I don’t think weight will be an issue with 2x4 studs. I’m more worried about accessibility of the top shelf, leading to neglect and light scattering. Your flow solution might end up more costly compared to a single tank setup. If you plumb the. Together, you kinda loose the portability and isolation features. None the less I think it’s worth trying. I was wondering what if you do a bit complex plumbing and instead of series , do a some kinda of logical compartments using valves and scaffolds on the side, that might take care of some flow as a side effect.

I'm really ok with a ladder. My favorite type is something like this:

No doubt flow would require more powerheads than a single 180 display tank, but in a 20 high, each powerhead could be a cheapo model. Not the current vogue I know, but a lot easier to obtain locally...

I'm thinking for the plumbing that it's already complex enough... so I'd probably just use "in tank flow" with small powerheads. I'm already violating the "keep it simple stupid" rule with all the tank to tank connections (which would all have bulkheads and unions for servicing).

 

[dankaqua]

While the serial overflow method sounds simple and attractive, I'd not do it that way. Too much potential for headaches if there are any clogs.

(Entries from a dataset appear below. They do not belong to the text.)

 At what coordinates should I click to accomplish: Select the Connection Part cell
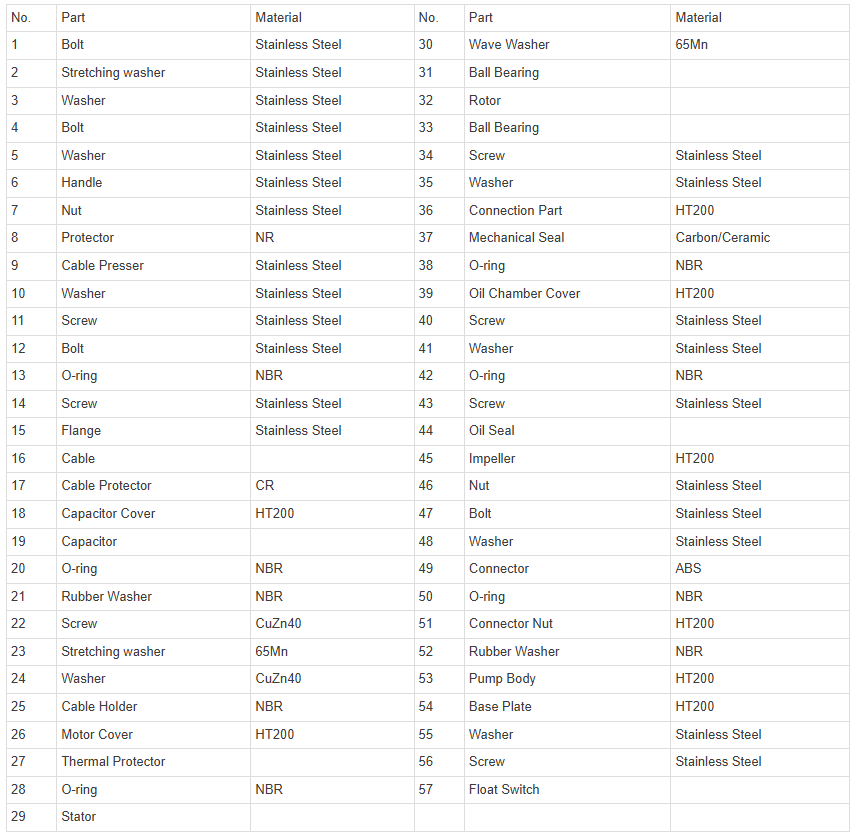coord(566,211)
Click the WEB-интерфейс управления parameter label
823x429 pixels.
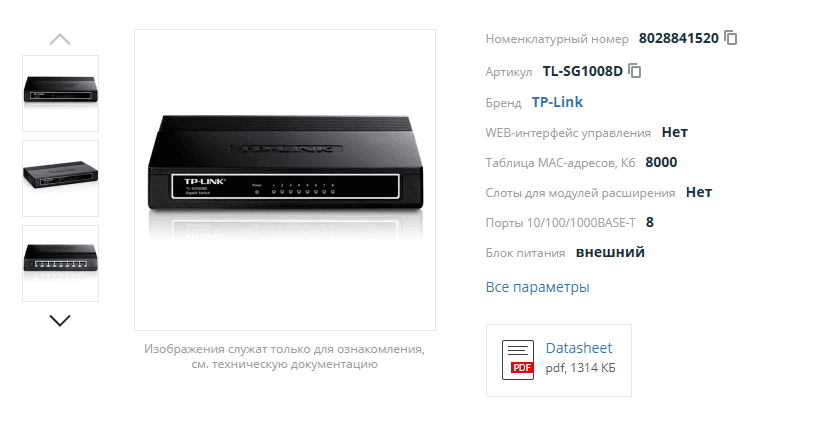(568, 133)

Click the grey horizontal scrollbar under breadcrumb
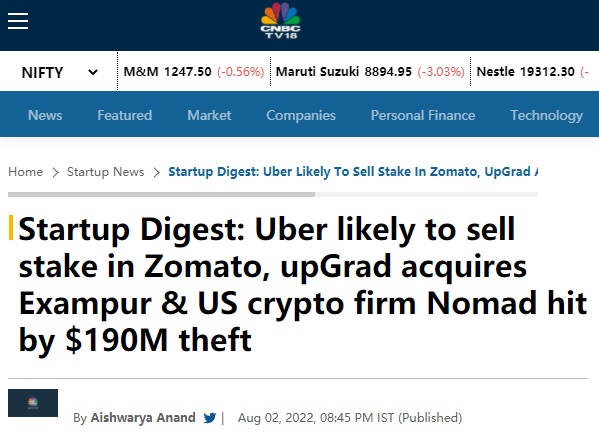[161, 194]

For the drains, each tanks should be drilled (as you pictured), but have the overflows feed into a common pipe that collects and delivers water to the sump. the bigger the better for each one - at least 1.5" is fine and 2" as you planned is good. Each tank should have its own water inlet that can be individually controlled. This means that in the worst case scenario, you will overflow only one tank in case of a clog, but more likely this will never happen (1/2-3/4" input with 2" drain).

This configuration also allows you to turn off the flow into a particular tank in case you want to isolate it for some reason (quarantine new fish, medicate a single tank, etc). You can also adjust the flow to fit the inhabitants of each tank separately if you wish. All of the fish and frog aquatics facilities here at UCI are plumbed this way...

That is a very good point. Having each tank with it's own in-flow and out-flow gives a lot more control and allows for isolation/maintenance as you detailed.

But that's a heck of a lot of additional plumbing. I love plumbing, but going that route really removes the "simple" concept of the design. Also would either require 6 pumps or a monster manifold with a monster pump.

However, as you said, any clog in the system would back thing up and cause an overflow. Maybe that's the main flaw with the design.

Overflows can be troublesome. Of course, that's the case with any tank that has any kind of overflow. With 8 overflows, the chance that it will clog and overflow is 8 times higher....

My thinking is a 2" out-flow is pretty beefy. It would only be handling around 550gph as I'm only aiming for 3x turn over. That's on the low side, admittedly...

Your point leads me to the conclusion that an absolute requirement for this system is controller for the pump which can detect a leak and detect low water level in the pump compartment and shut the main pump off.

One thing I didn't put into the model is an overflow box similar to the Synergy Reef Overflow. I might even put in two overflow drains..... have to think about that one. Hoping that a well designed overflow can mitigate clogging issues.

 

[bblumberg]

No doubt the plumbing will be more extensive, but the benefits are many. For example, if you make the overflow from the tank one size smaller than the manifold that will catch the water, and have the inflow from an overhead pipe with valve, you will be able to remove the tanks individually for cleaning as needed.

I will take a few pix in our frog facility tomorrow so that you can see what I mean.

And yes, the sumps in our systems have low level sensors that shut off the pumps if the water level gets too low.